At Wednesday's hearing, Redfield told the subcommittee members: "We need to get the intelligence community -- and you will have the way to do that -- I'd like to have you have each of them show what data they have, where they got it, who their informants were and what their conclusions were."
"Because as you know, a number of them are on the fence. They don't say yes or no," Redfield said, referencing the FBI and Department of Energy's belief that a lab leak is more likely, with varying degrees of low and moderate confidence. Redfield said the two agencies have the "strongest scientific footprint of any of our intelligence agencies."
Experts have said that, regardless of the number of hearings, successful investigation of COVID-19's origins will almost certainly require fuller cooperation from the Chinese government. Looking into how outbreaks began takes extensive, on-the-ground scientific work.

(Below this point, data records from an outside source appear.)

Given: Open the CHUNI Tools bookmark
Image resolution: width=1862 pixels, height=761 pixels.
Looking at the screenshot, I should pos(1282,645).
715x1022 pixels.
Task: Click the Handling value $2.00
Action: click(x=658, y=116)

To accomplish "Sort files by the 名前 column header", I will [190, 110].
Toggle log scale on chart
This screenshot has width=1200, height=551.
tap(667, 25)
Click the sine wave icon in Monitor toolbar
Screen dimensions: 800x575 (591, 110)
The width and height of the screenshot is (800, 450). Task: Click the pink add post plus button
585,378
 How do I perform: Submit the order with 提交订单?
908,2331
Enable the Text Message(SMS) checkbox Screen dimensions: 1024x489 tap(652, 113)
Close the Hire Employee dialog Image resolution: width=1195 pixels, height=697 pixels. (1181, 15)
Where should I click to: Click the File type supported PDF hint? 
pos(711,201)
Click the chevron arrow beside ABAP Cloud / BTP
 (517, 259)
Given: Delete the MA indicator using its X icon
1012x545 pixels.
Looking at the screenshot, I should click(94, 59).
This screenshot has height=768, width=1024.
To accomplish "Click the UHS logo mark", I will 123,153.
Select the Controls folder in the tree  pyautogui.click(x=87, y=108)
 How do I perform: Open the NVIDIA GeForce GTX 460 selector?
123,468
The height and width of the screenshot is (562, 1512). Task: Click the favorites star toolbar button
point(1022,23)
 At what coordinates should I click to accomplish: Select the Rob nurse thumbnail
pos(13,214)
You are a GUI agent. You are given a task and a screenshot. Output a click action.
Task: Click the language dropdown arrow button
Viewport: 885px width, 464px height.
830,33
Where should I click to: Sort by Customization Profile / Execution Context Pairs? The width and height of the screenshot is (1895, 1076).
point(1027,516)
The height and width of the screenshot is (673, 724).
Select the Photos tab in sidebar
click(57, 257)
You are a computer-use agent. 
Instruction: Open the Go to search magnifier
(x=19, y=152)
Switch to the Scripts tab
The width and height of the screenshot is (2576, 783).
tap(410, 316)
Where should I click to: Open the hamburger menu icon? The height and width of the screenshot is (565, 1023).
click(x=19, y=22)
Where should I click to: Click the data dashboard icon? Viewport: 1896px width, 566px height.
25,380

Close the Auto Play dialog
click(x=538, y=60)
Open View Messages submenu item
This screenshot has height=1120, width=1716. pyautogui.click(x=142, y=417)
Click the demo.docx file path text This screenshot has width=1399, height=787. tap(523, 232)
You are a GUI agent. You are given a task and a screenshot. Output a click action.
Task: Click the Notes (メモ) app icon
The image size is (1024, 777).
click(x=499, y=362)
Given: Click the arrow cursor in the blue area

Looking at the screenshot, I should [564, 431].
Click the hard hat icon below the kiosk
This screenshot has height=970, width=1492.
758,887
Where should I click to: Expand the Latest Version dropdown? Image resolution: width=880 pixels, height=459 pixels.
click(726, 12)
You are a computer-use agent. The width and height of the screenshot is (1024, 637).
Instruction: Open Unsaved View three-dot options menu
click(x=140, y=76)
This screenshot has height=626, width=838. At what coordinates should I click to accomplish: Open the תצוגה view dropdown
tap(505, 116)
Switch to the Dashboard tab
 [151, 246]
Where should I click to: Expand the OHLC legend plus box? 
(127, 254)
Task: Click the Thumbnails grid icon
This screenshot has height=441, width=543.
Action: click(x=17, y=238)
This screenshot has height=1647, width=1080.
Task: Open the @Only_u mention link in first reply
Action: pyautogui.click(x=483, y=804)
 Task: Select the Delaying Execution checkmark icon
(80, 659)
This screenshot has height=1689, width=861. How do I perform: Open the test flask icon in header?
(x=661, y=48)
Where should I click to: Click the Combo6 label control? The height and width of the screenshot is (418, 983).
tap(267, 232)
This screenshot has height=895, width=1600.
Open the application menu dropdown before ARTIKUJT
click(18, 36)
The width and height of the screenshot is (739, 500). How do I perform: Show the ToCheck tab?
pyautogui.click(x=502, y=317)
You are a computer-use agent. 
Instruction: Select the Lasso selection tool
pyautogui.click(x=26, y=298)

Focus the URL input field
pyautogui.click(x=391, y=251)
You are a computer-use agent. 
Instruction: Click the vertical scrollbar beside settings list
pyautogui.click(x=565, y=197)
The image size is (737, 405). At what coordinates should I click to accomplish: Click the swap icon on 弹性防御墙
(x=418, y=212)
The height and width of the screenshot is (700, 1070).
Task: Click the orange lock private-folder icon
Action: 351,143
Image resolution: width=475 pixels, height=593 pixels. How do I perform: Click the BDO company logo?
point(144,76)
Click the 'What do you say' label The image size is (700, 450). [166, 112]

Congressional Republicans have set their sights on investigating the origins of the virus, with House Republicans launching a probe not long after taking back majority control of the chamber.
A group of GOP senators are also now demanding to see the individual assessments on COVID-19 origins from each of the U.S. agencies.
"Congress should be able to review the independent evaluations without filters, ambiguity or interpretations of the intelligence," a group of Republican senators, led by Kansas' Roger Marshall, wrote in a letter sent Monday to Director of National Intelligence Avril Haines, who is set to separately appear this week before members of Congress' intelligence committees.
"The ODNI has failed to be transparent with Congress and the American people by standardizing agency conclusions and thereby ignoring the breadth of scientific and other expertise in each agency," the senators wrote.
ABC News' Mary Kekatos and Sony Salzman contributed to this report.